The spirited orchestral work is entitled Global Warming, to reflect not only environmental concerns being aired at the Earth Summit in Brazil but also the recent liberalization in former communist regimes that fostered better world relations.
The opening section of the piece reflects the traditional idea of global warming - depletion of the ozone layer that shields living things from harmful ultraviolet radiation.
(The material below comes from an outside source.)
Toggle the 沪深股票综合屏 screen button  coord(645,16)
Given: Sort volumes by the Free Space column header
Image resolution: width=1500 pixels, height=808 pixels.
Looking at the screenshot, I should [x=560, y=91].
An anguished violin solo is used to depict a vast desert and relentless heat punctuated only by the buzzing of cicadas.
"The concept of 'global warming' representing both the hot dry weather common to Arizona and the improving warm relations between cultures became the catalyst through which I could unite these varying ides," composer Michael Abels said.
"Global Warming was conceived in the particularly hot and dry summer of 1989, when many of the major international political realignments were just beginning," Abels, a 1992 recipient of the prestigious ASCAP Foundation Grants to Young Composers, told Reuters.
That was the year when East Germany opened the Berlin Wall; pro-democracy movements erupted in Poland, Hungary and the Soviet Union; strife broke out in China as student protesters in Tiananmen Square called for political reforms, and the United Nations cleared the obstacles blocking Namibia's independence from South Africa.
"Many folk cultures have music that is readily identifiable in their unique melody and rhythm… I chose melodies that sound similar to these cultures," Abels said.
He said the second section of Global Warming uses those sounds, which give way to a Middle Eastern melody that also includes a call and response familiar to African cultures before gradually changing to many counter-melodies and forming a cacophonus, yet harmonious, world village.
The piece comes full circle by revisiting the opening desert scene so the listener can "decide which image may more accurately reflect the future," said Abels, who is also the arranger for the annual "Celebrating the Black Artist," program for the Phoenix Symphony.
Abels does computer-aided drafting for an architectural firm and said he plans to translate his work experiences into music as well.
"Music is the architecture of sound in time whereas architecture is the music of form in space," he said.
Abels, 30, earned a bachelor of music degree from the University of Southern California and has written compositions for commercials and for legendary gospel songwriter James Cleveland. He said he had adapted his ear for culturally diverse music without leaving the country.
"Living in Los Angeles has meant that I've been able to learn about music from around the world simply by opening the window. My neighbors are immigrants from every corner of the world," he said.
"My ideas for writing a piece have nothing to do with music but how (the idea) can be explored musically," he said.
USC music instructor James Hopkins also links his former student's talent to his ideas.
"In studying composition you cannot teach ideas. Either you have original thoughts or not. You can teach how to deal with those ideas through technique," Hopkins said.
If the New York audience's rousing applause is a gauge, that technique worked with Global Warming.